その1の実戦例でもありましたが、右玉は自陣は固くないもののバランス感覚に優れており、隙きのない構えが魅力的な作戦です。
よって馬を作ってじっくりと圧迫していく指し方と相性がいいのです。
(上図からの指し手)
▲5五歩 △4八角成▲5六銀 △5五歩 ▲2二歩 △8一飛 ▲5五銀 △5四歩 ▲2五飛 △5五歩 ▲2一歩成 △6九銀 (途中図)
▲6八金寄 △5八銀不成▲2二と △4二金左 ▲5八金△同 馬 ▲6八金 △3六馬
(下図)
馬を作ったその後、後手は相手の攻め駒を責める方針です。
▲2二歩に対する△8一飛や、▲2二とに対する△4二金左は覚えておきたい右玉の感覚。

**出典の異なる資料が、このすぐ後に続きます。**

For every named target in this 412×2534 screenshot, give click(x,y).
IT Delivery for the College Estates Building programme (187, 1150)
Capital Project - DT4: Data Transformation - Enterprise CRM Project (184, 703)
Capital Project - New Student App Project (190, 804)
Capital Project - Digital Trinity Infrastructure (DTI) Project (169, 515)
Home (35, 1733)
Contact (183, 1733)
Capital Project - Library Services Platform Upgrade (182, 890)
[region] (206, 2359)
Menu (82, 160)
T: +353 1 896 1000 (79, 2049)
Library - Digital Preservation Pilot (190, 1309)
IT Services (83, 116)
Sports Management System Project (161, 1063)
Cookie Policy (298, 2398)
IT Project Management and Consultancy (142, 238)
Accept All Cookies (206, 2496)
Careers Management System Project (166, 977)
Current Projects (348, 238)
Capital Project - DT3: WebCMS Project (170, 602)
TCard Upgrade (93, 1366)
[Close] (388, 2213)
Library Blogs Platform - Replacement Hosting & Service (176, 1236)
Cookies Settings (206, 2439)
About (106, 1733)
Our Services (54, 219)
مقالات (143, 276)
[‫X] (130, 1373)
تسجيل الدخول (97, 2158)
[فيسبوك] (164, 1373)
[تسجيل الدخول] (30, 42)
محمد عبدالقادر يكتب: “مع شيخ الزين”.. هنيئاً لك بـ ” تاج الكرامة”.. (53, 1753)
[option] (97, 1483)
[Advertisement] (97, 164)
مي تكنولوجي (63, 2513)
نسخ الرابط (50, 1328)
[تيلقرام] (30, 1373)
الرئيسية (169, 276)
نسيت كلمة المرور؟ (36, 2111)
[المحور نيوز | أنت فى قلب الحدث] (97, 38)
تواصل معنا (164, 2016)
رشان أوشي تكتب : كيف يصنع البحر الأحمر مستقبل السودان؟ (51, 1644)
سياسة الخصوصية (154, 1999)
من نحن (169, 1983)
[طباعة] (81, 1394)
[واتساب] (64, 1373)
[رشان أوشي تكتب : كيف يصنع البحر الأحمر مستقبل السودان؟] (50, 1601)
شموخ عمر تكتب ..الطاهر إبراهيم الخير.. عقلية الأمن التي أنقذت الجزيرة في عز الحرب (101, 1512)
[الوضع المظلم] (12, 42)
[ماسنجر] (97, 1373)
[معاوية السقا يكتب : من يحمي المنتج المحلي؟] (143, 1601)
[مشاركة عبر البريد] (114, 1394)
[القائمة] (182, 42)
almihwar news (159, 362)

軽く受け流すような指し方で、馬が作れていることや駒得を考慮すれば俄然後手が優勢です。
△6九銀から相手の囲いを1枚剥がし、△3六馬と飛車取りに引きつけて後手勝勢となりました。
※以下の手順は↓から鑑賞してください。
まとめ
・△4三銀・角交換型右玉はバランスの良さが特徴です。相手の2筋交換には反撃の筋を考えましょう。
・反撃のパターンは①△2七歩からの馬作り②△2一飛からの飛車先逆襲が主なものとなります。相手陣に少しでも隙きがないかよく確かめましょう。
・相手の勝負手や反撃には軽く受け流す指し方が有力です。馬を作ったならばじっくりと圧迫し、相手の攻め駒を責める感覚がよいでしょう。